DOCTOR RANK
.—¿Nada más? Y, probablemente, viene usted a descansar acá yendo de festejo en festejo…
SEÑORA LINDE
.—He venido a buscar trabajo.
DOCTOR RANK
.—¿Será ése un remedio eficaz contra el exceso de fatiga?
SEÑORA LINDE
.—¡Una tiene que vivir, doctor!
DOCTOR RANK
.—Sí, eso opina todo el mundo: que es necesario vivir.
NORA
.—¡Vamos, vamos, doctor! También tendrá usted ganas de vivir.
DOCTOR RANK
.—¡Ya lo creo! A pesar de lo mal que estoy, prefiero seguir sufriendo durante el mayor tiempo posible. Todos mis pacientes piensan otro tanto. Y lo mismo pasa con los que padecen achaques morales. En este momento acabo de dejar a uno de esos enfermos morales en el despacho de Helmer…
SEÑORA LINDE
.—
(Con voz apagada.)
¡Ah!
NORA
.—¿A quién se refiere usted?
DOCTOR RANK
.—¡Oh!, es un tal Krogstad, procurador; usted no le conoce. Tiene el carácter podrido hasta las raíces… Pues a su vez ha osado decir que hay que vivir, como si supusiera una cosa de máxima importancia.
NORA
.—¿Sí? Entonces, ¿de qué quería hablar con Torvaldo?
DOCTOR RANK
.—No lo sé a ciencia cierta. Sólo he oído que se trataba del Banco.
NORA
.—Yo ignoraba que Krogs… que el procurador tuviera que ver con el Banco.
DOCTOR RANK
.—Sí; le han dado una especie de empleo.
(A la Señora Linde.)
No estoy al tanto de si por allá, entre ustedes, hay esa clase de hombres que se debaten afanosos por descubrir podredumbres morales, y en cuanto tropiezan con un individuo enfermo, le adjudican una buena plaza para tenerle en observación. Mientras, que se queden fuera los sanos.
SEÑORA LINDE
.—No obstante, los enfermos son, en realidad, los más necesitados.
DOCTOR RANK
.—
(Encogiéndose de hombros.)
Es ese punto de vista el que convierte la sociedad en un hospital.
NORA
.—
(Como abstraída en sus pensamientos y palmeteando.)
¡Ja, ja, ja!
DOCTOR RANK
.—¿De qué se ríe usted? ¿Sabe acaso qué es la sociedad?
NORA
.—¡Qué me importa la dichosa sociedad!… Me reía de algo muy distinto… algo verdaderamente gracioso… Dígame, doctor… Todos los que están empleados en el Banco dependerán desde ahora de Torvaldo, ¿no es así?
DOCTOR RANK
.—¿Y eso la divierte a usted tanto?
NORA
.—
(Sonríe y canturrea.)
No me haga caso.
(Paseándose.)
Sí que es verdaderamente gracioso pensar que nosotros… que Torvaldo haya ganado tanta autoridad sobre tanta gente…

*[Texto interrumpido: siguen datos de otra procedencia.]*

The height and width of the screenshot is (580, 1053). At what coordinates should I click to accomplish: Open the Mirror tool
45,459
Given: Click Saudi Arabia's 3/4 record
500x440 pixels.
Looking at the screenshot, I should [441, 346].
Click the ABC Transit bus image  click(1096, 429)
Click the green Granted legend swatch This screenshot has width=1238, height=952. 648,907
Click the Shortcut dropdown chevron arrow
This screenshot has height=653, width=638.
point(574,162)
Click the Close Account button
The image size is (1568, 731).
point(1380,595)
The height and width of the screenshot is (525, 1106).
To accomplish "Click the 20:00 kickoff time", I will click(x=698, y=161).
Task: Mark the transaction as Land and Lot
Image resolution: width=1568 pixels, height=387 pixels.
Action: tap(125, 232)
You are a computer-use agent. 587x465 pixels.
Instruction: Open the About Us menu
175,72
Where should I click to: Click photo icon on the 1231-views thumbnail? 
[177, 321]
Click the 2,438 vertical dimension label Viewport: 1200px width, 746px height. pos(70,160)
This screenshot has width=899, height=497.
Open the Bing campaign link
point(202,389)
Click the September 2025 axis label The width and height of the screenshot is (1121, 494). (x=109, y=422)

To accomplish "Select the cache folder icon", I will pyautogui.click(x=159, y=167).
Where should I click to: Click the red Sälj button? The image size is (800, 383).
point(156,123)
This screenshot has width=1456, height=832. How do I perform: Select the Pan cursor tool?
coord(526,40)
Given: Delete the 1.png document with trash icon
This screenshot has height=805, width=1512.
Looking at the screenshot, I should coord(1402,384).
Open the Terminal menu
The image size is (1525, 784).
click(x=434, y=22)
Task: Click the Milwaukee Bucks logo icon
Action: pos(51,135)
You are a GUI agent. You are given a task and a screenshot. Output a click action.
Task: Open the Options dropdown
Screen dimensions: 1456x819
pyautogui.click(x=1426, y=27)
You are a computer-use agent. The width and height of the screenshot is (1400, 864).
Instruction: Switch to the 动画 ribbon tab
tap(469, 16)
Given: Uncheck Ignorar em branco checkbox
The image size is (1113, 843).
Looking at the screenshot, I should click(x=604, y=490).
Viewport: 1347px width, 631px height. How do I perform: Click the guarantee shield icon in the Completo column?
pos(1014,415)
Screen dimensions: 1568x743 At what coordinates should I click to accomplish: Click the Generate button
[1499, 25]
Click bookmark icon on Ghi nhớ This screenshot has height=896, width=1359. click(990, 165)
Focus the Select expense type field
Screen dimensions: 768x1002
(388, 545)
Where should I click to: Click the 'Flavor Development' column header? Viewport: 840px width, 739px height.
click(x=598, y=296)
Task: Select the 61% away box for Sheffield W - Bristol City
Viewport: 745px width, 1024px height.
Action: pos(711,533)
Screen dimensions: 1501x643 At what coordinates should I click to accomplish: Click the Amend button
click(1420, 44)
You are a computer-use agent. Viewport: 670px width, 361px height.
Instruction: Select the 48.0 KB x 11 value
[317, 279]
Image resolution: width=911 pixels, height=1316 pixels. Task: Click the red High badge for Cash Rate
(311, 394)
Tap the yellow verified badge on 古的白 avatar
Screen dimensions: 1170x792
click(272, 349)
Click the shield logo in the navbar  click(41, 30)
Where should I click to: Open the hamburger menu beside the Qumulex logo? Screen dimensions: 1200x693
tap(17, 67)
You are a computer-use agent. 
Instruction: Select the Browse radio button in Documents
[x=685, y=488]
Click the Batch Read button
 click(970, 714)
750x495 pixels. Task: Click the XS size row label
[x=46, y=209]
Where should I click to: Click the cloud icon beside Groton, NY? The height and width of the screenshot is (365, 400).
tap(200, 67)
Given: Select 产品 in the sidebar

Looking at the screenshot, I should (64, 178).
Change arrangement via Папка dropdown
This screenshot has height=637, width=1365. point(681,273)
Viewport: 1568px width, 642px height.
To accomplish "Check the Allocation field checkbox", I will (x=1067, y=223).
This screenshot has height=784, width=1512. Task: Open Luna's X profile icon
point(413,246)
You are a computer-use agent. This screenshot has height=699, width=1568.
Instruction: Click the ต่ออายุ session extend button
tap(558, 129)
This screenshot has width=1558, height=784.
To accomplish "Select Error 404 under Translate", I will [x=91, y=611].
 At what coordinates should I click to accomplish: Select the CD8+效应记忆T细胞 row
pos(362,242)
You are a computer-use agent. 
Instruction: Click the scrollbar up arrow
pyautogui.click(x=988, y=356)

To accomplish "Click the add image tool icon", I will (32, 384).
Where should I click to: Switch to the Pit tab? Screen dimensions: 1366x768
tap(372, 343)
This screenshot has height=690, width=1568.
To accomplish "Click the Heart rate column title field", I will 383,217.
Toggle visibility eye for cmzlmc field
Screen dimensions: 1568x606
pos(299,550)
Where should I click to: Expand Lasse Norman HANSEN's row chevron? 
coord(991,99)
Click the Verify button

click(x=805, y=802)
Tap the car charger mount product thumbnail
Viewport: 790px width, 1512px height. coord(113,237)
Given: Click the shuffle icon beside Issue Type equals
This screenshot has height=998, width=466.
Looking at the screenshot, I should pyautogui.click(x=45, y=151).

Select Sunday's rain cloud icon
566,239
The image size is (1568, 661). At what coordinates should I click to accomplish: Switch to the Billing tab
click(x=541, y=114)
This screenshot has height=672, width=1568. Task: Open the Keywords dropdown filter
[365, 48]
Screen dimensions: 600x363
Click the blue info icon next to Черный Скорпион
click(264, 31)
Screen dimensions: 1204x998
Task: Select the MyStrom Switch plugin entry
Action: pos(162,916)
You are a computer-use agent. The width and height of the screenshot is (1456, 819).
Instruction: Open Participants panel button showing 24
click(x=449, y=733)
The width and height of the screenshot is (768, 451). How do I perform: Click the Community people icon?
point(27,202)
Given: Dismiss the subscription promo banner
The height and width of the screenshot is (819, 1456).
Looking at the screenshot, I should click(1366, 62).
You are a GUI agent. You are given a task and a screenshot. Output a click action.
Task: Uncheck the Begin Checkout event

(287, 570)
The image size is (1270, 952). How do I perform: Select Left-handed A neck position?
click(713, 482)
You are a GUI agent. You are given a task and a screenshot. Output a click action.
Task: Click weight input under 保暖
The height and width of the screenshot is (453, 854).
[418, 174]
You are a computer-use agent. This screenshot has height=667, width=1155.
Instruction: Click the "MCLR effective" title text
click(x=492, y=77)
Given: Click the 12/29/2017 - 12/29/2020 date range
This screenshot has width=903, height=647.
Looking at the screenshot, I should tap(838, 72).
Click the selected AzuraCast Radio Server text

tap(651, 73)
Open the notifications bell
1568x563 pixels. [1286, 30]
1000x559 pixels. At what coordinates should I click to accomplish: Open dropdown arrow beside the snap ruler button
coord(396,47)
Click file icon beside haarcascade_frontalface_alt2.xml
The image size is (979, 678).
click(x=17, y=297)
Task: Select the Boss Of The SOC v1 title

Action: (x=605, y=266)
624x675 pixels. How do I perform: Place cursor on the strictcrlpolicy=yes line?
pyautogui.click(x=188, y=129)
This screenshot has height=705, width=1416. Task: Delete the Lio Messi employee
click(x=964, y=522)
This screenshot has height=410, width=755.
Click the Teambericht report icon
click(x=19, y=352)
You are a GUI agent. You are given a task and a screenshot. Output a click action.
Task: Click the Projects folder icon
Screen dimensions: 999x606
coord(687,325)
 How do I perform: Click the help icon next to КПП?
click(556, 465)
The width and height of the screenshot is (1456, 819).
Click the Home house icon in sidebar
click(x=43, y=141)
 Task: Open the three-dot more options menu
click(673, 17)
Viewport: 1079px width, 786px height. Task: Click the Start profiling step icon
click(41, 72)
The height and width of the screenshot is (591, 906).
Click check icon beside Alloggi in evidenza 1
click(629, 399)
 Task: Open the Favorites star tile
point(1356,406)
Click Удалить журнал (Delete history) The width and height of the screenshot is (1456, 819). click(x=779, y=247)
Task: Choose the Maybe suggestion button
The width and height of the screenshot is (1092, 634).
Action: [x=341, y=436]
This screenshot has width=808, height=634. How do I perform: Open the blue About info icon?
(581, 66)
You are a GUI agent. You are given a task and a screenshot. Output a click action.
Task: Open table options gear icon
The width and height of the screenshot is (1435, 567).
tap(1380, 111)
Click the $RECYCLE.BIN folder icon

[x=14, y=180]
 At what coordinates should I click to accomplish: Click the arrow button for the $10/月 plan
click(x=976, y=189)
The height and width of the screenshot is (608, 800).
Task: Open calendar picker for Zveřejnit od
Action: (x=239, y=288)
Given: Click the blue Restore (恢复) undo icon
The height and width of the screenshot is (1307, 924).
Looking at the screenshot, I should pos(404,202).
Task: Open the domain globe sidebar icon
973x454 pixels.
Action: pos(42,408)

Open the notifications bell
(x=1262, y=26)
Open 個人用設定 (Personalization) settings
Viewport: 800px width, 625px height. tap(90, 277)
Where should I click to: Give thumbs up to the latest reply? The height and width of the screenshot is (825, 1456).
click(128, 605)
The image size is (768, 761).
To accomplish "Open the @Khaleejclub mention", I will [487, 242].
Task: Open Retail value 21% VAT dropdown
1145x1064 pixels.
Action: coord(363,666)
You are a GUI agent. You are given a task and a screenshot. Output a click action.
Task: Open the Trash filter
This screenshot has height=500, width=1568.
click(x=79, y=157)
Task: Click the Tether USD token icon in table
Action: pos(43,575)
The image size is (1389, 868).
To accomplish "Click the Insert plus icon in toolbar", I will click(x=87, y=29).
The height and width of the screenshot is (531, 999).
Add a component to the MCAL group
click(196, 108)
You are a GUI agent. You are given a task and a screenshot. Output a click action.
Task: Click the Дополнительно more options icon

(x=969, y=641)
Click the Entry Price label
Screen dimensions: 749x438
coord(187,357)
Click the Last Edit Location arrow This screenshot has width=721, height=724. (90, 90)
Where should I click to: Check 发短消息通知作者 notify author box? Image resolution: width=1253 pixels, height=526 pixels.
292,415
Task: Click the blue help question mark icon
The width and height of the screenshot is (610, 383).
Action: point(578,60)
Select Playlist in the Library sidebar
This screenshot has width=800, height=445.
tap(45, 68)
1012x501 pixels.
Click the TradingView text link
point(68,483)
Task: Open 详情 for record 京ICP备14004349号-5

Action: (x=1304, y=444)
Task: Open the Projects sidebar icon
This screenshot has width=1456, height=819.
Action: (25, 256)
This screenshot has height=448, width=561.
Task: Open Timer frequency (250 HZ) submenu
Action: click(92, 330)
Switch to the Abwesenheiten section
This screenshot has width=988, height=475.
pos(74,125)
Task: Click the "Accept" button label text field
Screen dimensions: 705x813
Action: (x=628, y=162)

(Saca del bolsillo un cucurucho de almendras.)
¿Una almendrita, doctor?
DOCTOR RANK
.—¡Cómo! ¿Almendritas? Tenía entendido que eso era mercancía prohibida aquí.
NORA
.—Sí; pero éstas me las ha dado Cristina.
SEÑORA LINDE
.—¿Qué? ¿Yo?…
NORA
.—¡Vaya, vaya, no te asustes! ¿Qué sabías tú de si Torvaldo me había prohibido comer almendras? Es porque le da miedo que se me estropeen los dientes, ¿comprendes? Pero por una vez, no hay cuidado. ¿Verdad, doctor? Tenga.
(Le mete una almendra en la boca.)
Y tú, otra, Cristina. Yo también tomaré una, sólo una pequeñita… lo más, dos.
(Paseándose.)
Ahora sí que me siento feliz. Al presente hay una sola cosa que tengo unas ganas vivísimas de hacer.
DOCTOR RANK
.—¡Ah! ¿Sí? ¿Y qué es?
NORA
.—Es algo que siento unos deseos irresistibles de decir delante de Torvaldo.
DOCTOR RANK
.—¿Y por qué no lo dice?
NORA
.—No me atrevo… Es una cosa muy fea.
SEÑORA LINDE
.—¿Fea?
DOCTOR RANK
.—En ese caso, no le aconsejo que lo diga. Aunque, a nosotros, bien podía… ¿Qué es lo que tiene usted tantas ganas de decir delante de Helmer?
NORA
.—Tengo unas ganas enormes de gritar: ¡Demonios coronados!
DOCTOR RANK
.—Pero ¿está usted loca?
SEÑORA LINDE
.—¡Por Dios, Nora!
DOCTOR RANK
.—Ya puede usted decirlo. Aquí viene.
NORA
.—
(Que esconde el cucurucho.)
¡Chis!
(Helmer sale del despacho con el sombrero en la mano y el abrigo colgando del brazo. Nora va hacia él.)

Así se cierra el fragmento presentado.